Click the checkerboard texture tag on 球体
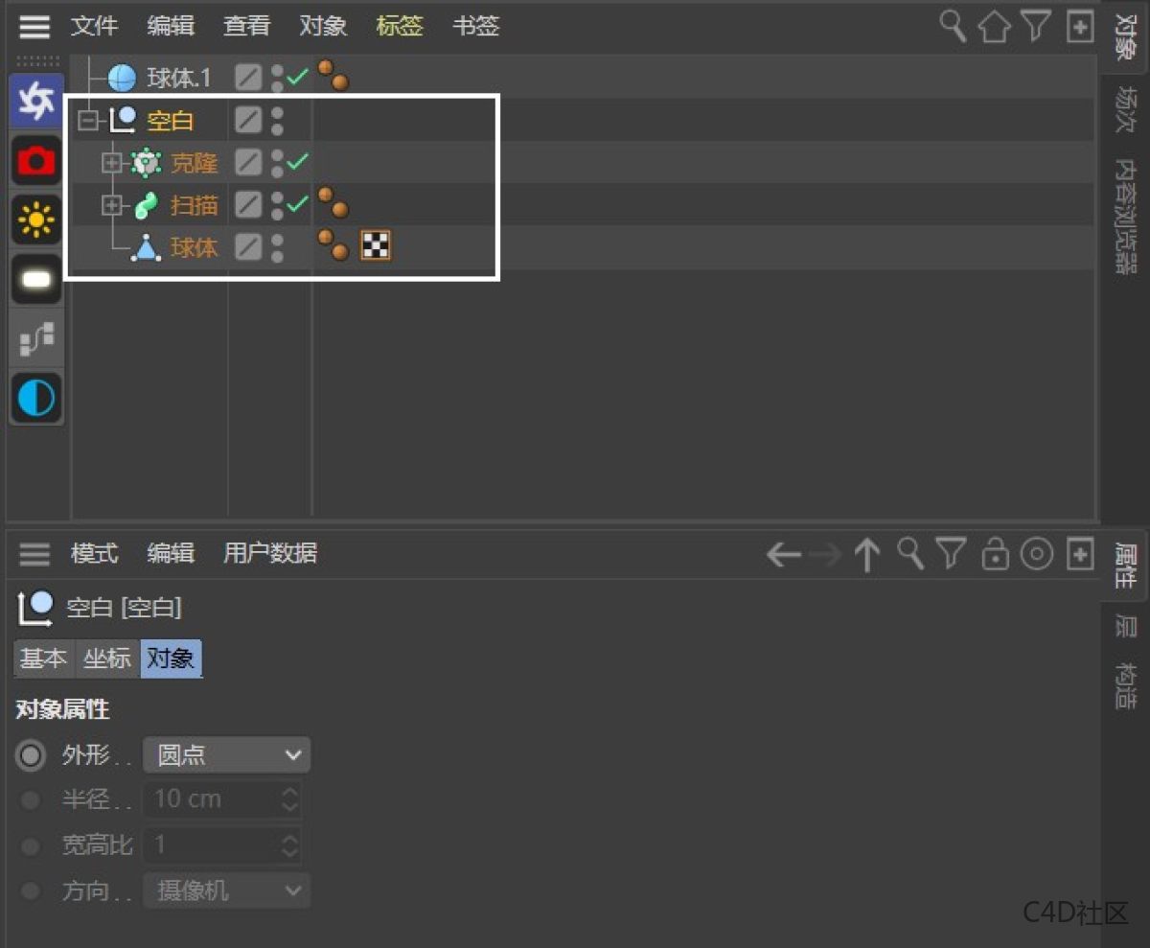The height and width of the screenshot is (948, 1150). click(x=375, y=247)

* * *

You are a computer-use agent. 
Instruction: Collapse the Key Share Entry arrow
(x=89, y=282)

[Task description] Please reproduce the data starting at the line containing "You are a computer-use agent." and ending at the line containing "(x=89, y=282)", switching "arrow" to "toggle" and leaving everything else as it is.

[Output of the exercise]
You are a computer-use agent. 
Instruction: Collapse the Key Share Entry toggle
(x=89, y=282)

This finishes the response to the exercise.